Passage to read:
And that is where the problems starts, given in 2022 only 2,759 authors responded out of 60,000 authors that were asked. In case you were wondering that means 57,241 of those 2022 authors chose not to answer at all. And of those that did, many were partial responses only, but the results are included, skewing the outcome still further.

By the way the ALCS blamed, don’t laugh, “survey fatigue”.

Of those that did respond, only 65% said they were book authors so, book industry professionals, let’s be clear this survey’s earnings include those who in some way write for newspapers, magazines, audio/audio-visual, theatre and (whatever this is supposed to mean) work in “digital publishing”.

In terms of profession, only 45% defined themselves as authors. Others were playwrights, journalists, scriptwriters, academic, translators, teachers, retirees, and (I would say don’t laugh, but I guess we are obliged to) comedians. Podcasters are also included. Narrators are included. But is narrating writing? Is podcasting writing if you’re in ad-lib mode, not using a script you personally wrote?

Hey guys, you missed some tricks here. You could have included secretaries typing up their dictated letters, and people working from homing writing addresses on envelopes.

There ls so much in this report not to like, but let me single out a few nonsensical highlights here.

Per the report, a “minority of authors have engaged in formal writing training (21% of total sample and 26% of primary occupation authors).”

Of course there are no qualifications needed to be a novelist, accomplished, average or incompetent, but therein lies one of the oh-so-many problems with this result.

I mean, seriously, in what other industry can someone jump in with no experience, qualifications or skills, expect to earn top whack, and then have some survey highlight their low earning power as evidence that all workers in that profession are underpaid?

Anyone can (and evidently many do) throw some words on an electronic page, stick it out on Amazon via KDP and claim to be an author, and then say they only earned £7.50 in the past year.

It tells us absolutely nothing about author earnings. Yet the very fact that, compared to 2006 when this survey began life, so many more people with no skills or experience and no willingness to learn the trade are publishing and then making next to nothing, means the median is dragged down to a meaningless level.

And it tells us very little that is meaningful about the money that is coming in.

Back in 2011 I was the UK’s biggest-selling indie author, and over the next year or three had chart success in France and hit #1 on Kindle China. Over time my books sold almost 2 million copies. I was very comfortable earning more than most book authors.

But since 2015 I haven’t pushed out a single book. My backlist book sales today simply don’t move the needle. And BTW I only received an advance once, from a publisher in France.

The point here being, the nonsense about fewer advances tells us nothing if we don’t know the author’s line of work. Indie authors don’t get advances. Poets, playwrights, journalists, etc, usually do not get advances. Most journalist are salaried.

Book authors are not salaried. They get paid according to how much demand there is for their work. Meaning author earnings, when it comes to book authors, is a minefield of nonsensical comparisons.

If I work as a barista I get paid per day/week/month. If I serve 50 cups of coffee a day or 500 I get paid the same rate. If I don’t turn up for work I don’t get paid. The moment I leave that job I don’t get paid.

Collected data
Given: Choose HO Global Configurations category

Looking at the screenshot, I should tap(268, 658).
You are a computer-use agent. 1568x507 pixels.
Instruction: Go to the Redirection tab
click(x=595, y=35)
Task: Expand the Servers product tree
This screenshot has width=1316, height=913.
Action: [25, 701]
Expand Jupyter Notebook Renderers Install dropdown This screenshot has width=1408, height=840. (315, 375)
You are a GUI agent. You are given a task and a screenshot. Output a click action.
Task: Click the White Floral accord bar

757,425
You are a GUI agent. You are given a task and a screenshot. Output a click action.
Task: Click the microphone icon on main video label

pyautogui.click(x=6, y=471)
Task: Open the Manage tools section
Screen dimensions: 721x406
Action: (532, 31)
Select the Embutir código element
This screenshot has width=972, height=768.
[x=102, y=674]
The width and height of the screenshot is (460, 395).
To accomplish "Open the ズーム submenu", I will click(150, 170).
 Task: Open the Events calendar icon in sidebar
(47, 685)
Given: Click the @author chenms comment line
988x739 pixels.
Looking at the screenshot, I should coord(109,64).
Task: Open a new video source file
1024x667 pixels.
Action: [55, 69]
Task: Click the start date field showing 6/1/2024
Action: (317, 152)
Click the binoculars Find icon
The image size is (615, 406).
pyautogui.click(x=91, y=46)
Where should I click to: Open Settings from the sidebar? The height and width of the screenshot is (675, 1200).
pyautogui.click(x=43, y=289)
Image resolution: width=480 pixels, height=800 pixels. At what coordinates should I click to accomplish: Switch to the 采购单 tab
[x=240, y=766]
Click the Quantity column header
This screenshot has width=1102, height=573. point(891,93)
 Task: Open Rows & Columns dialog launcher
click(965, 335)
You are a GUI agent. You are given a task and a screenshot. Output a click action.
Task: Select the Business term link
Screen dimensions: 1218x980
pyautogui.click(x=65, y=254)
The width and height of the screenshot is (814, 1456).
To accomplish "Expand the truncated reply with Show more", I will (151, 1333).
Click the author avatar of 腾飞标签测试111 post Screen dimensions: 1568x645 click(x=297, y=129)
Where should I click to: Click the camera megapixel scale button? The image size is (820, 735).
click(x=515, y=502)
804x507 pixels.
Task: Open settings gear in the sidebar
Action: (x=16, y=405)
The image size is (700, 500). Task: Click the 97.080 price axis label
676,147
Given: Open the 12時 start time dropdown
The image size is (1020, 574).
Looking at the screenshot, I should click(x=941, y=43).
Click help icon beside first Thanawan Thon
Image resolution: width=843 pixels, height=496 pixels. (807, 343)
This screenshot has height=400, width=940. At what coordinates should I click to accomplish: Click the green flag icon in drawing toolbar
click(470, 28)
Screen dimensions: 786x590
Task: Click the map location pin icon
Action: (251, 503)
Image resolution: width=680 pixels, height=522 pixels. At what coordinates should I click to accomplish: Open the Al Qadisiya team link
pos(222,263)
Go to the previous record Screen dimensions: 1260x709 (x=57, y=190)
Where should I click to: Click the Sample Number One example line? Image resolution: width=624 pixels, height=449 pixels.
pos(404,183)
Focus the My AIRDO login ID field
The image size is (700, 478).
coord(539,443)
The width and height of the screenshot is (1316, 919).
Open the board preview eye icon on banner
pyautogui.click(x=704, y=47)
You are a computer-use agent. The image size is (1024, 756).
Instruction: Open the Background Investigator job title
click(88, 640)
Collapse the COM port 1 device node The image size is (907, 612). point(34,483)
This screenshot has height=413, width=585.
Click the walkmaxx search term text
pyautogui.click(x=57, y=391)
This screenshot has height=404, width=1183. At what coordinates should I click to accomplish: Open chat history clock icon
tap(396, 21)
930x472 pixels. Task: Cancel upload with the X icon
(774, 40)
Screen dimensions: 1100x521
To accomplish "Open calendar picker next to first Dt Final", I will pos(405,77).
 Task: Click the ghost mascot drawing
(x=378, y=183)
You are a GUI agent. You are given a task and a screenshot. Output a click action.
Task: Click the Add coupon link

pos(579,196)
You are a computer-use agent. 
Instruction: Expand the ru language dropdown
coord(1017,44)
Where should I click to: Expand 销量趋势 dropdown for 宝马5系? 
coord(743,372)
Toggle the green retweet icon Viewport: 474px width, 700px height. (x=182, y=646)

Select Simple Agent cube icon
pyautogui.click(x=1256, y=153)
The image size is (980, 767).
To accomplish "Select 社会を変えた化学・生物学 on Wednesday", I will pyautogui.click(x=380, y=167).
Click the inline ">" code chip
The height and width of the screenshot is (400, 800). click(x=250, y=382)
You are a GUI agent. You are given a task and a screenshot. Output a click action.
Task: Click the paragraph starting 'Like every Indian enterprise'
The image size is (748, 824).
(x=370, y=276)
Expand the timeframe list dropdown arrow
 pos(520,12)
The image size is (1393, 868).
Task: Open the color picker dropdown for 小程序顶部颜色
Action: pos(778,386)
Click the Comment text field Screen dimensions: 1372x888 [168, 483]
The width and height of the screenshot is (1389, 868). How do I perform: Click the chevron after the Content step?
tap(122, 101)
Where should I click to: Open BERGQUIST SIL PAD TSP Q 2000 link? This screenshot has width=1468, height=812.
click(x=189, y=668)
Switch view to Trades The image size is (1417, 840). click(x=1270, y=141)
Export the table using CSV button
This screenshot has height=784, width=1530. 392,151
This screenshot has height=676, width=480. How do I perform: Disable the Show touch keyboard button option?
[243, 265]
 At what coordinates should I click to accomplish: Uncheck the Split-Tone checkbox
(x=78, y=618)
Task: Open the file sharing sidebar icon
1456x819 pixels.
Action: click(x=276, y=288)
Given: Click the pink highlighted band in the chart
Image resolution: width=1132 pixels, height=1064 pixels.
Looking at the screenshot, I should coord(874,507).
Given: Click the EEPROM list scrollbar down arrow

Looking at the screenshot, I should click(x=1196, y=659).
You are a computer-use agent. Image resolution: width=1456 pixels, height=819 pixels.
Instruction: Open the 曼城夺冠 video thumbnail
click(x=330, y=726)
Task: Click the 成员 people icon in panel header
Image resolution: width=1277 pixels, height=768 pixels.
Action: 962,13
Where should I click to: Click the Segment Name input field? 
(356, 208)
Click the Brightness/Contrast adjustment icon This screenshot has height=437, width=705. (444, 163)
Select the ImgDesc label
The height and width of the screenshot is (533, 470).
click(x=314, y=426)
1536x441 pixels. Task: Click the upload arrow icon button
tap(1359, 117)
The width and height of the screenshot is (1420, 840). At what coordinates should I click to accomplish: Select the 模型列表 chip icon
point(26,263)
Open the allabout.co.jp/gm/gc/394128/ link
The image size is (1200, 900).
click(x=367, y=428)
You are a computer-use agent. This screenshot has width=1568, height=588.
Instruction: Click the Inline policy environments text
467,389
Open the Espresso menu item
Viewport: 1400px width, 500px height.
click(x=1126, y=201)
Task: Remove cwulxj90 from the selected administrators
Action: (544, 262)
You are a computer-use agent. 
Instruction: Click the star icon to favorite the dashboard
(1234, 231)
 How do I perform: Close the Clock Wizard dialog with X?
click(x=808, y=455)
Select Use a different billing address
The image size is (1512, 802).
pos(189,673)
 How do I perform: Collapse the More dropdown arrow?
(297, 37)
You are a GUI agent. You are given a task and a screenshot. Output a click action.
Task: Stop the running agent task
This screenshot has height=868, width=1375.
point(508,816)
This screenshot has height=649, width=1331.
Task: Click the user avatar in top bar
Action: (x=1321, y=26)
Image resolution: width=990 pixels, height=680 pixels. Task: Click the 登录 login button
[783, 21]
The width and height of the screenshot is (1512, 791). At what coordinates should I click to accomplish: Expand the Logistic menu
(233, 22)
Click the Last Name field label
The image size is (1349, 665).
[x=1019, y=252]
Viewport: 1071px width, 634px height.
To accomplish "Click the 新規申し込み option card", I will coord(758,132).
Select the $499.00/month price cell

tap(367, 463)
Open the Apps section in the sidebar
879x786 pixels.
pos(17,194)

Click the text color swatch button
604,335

Tasks and exercises:
A – According to the commentary on the author earnings survey, how many authors responded in 2022, and how many were asked?
B – In the commentary on the author earnings survey, why does the writer consider the finding about fewer advances meaningless?
C – Continue the commentary on the author earnings survey from its last paragraph.

Answers for this exercise:
A – 2,759 authors responded out of the 60,000 who were asked.

B – The finding means nothing unless the author's line of work is known. Indie authors don't get advances, poets, playwrights and journalists usually don't either, and most journalists are salaried.

C –
I stopped writing novels years ago. I still get paid each month from backlist sales, however small it may be. And any day now a publisher might come along and put one of my former bestsellers into a new market and the cash will start rolling in again, despite my not having written a new book for at least seven years.

That cup of coffee was drank and forgotten. Game over. It may have been the best cup of coffee ever made, but it earned the barista the same pittance as the one before it and the one after. But here’s the thing. That cup of coffee meant that barista would get paid.

When I put pen to paper to write a book there is no guarantee I will earn a single penny from it, whether I write in in three weeks, three months or three years. No-one starts a new job in the hope that maybe their employer will pay them something – anything – at some undetermined future time. Or maybe not at all.

But the successful book is out there forever. My grandchildren will earn at least something, and possibly lots if the titles suddenly revive, off books I haven’t touched for years, and long after I’m gone.

What other industry comes close to this sort of potential reward?

Advances? I’d already sold a half million copies, self-published, before I got my first and only advance. I know countless successful (as in full-time, very comfortably well off) indie authors today who’ve never had an advance.

How many of those took part in the ALCS survey? None that I’m aware of. In fact none of my traditionally-published author associates participated either.

Did JK Rowling participate? Somehow I don’t think she did. Professional authors earning a comfortable living from writing tend not to have time or inclination to fill in intrusive questionnaires like this.

And this all calls into question what worth, if any, this survey has for the book industry.

Yet many will be citing this report as evidence of how cruel and heartless book publishers are given they announced record profits in 2021. How dare they pay authors a measly £7,000 a year.

But of course, it’s all nonsense.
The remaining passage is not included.